- Kensing Location within Texas Kensing Location within the United States
- Coordinates: 33°24′21″N 95°25′54″W﻿ / ﻿33.40583°N 95.43167°W
- Country: United States
- State: Texas
- County: Delta
- Elevation: 397 ft (121 m)
- Time zone: UTC-6 (Central (CST))
- • Summer (DST): UTC-5 (CDT)
- Area codes: 903 & 430
- GNIS feature ID: 1380025

= Kensing, Texas =

Kensing is an unincorporated community in Delta County, Texas, United States. According to the Handbook of Texas, the community had a population of 35 in 2000.

==History==
Kensing today was founded in the early 1900s around the Dee Flanniken sawmill.

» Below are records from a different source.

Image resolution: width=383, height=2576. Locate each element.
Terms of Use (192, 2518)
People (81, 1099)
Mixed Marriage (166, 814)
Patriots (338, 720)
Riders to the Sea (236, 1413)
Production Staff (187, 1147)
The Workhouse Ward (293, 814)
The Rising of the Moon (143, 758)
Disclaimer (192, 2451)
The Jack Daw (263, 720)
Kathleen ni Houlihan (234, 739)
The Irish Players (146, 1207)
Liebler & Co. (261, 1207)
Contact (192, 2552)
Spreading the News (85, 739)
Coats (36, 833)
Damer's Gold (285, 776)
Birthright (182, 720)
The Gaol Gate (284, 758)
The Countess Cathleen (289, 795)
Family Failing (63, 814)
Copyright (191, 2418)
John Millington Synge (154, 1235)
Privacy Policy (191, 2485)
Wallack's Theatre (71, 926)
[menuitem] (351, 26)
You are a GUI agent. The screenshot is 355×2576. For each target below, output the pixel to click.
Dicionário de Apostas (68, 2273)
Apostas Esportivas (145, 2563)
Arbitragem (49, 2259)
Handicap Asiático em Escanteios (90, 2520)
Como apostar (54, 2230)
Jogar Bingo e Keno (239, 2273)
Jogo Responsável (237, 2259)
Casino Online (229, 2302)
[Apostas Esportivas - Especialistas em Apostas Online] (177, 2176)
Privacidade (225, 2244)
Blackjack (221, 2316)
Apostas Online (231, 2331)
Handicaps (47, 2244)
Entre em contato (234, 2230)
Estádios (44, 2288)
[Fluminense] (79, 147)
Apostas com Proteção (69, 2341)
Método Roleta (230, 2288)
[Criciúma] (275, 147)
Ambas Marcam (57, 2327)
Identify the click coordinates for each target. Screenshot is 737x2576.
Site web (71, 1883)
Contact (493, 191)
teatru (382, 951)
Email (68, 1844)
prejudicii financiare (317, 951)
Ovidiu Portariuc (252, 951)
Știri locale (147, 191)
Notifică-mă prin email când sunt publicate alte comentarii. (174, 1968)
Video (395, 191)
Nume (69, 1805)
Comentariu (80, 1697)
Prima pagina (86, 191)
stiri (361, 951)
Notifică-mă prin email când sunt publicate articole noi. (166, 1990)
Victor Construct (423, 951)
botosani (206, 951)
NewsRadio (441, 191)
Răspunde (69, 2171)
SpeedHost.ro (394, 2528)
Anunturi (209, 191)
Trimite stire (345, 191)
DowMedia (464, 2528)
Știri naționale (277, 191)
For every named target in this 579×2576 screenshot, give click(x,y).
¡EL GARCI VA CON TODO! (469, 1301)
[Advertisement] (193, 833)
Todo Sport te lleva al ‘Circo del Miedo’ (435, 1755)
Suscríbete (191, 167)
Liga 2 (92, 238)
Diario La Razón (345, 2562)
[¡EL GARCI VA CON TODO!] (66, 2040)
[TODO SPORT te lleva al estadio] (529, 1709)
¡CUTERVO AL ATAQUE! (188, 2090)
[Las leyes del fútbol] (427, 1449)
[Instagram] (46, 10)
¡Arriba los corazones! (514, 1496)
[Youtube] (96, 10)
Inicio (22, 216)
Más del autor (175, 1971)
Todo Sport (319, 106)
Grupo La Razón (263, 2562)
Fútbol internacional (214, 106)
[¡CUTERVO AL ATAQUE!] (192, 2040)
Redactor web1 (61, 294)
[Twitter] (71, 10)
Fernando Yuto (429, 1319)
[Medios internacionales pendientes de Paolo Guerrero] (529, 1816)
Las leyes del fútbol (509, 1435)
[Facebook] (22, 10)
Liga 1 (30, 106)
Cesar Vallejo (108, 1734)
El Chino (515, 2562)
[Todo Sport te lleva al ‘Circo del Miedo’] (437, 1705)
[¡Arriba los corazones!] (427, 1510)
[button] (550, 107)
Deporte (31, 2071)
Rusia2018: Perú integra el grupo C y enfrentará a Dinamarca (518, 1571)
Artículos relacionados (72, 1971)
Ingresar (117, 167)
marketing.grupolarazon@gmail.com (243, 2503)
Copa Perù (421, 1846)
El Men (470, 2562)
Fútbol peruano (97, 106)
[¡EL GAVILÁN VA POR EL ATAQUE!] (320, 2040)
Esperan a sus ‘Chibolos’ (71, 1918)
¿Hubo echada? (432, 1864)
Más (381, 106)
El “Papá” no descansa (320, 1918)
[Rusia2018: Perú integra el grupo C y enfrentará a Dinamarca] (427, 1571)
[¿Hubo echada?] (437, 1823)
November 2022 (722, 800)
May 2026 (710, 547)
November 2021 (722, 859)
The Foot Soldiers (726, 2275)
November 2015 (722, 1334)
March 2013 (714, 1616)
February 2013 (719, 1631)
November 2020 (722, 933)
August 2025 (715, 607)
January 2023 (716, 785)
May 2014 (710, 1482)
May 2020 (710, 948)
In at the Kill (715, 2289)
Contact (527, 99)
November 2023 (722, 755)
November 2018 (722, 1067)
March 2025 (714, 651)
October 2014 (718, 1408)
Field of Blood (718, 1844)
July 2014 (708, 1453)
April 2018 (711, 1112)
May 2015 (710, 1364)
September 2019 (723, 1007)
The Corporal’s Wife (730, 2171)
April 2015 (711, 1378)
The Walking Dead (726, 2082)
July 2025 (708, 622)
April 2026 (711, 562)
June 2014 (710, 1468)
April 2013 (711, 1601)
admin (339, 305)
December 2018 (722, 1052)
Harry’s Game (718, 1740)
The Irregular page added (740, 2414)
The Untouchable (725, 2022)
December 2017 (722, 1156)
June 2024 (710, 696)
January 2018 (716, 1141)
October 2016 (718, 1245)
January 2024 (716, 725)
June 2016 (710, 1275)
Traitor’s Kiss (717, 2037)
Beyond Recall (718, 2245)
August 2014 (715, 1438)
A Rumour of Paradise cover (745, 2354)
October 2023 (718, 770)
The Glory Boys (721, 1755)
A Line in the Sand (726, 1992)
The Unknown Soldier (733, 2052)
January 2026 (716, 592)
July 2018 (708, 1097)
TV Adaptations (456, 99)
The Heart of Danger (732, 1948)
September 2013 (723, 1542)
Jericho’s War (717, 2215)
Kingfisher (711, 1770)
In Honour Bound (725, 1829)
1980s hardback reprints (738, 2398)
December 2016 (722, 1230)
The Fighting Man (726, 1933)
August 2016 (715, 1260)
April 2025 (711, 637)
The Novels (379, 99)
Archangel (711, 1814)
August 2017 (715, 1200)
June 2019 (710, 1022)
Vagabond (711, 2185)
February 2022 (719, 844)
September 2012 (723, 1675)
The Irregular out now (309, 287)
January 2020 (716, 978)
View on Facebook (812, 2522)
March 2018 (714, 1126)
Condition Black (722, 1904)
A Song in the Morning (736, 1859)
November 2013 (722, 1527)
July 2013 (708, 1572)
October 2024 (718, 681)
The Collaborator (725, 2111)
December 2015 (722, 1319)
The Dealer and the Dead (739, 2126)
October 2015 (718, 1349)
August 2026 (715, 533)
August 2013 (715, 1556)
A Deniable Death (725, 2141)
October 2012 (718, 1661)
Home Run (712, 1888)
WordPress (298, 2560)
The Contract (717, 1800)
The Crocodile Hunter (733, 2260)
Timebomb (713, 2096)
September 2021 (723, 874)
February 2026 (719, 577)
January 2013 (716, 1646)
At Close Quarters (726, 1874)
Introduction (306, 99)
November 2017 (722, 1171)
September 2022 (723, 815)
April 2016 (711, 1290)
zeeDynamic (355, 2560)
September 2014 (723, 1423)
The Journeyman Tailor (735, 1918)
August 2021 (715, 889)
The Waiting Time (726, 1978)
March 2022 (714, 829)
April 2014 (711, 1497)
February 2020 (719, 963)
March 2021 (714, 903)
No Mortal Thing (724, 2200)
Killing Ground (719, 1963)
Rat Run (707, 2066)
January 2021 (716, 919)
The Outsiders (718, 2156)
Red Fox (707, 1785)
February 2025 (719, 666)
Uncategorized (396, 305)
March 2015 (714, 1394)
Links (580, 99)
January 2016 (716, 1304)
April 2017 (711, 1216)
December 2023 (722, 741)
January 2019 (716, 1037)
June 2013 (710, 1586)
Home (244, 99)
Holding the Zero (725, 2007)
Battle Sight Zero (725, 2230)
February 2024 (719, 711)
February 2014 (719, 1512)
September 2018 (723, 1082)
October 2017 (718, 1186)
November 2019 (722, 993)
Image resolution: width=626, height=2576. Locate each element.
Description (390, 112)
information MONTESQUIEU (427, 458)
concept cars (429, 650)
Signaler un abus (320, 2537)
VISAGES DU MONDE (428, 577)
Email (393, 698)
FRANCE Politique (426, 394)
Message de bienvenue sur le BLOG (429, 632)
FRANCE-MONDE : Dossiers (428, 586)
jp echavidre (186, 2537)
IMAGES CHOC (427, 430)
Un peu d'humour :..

Its name is a portmanteau of the surnames of two local families, Flanniken and Sansing. The population was 35 as of 2000.

==Geography==
Kensing is located on Farm to Market Road 895 in a richly wooded delta on the Sulphur River, 6 mi east of Charleston in extreme-eastern Delta County.

==Education==
Kensing's first school was founded in 1902 and was on the 1936 county highway map. It remained open in 1951, then closed in 1963. Since 1970, Kensing has been served by the Cooper Independent School District.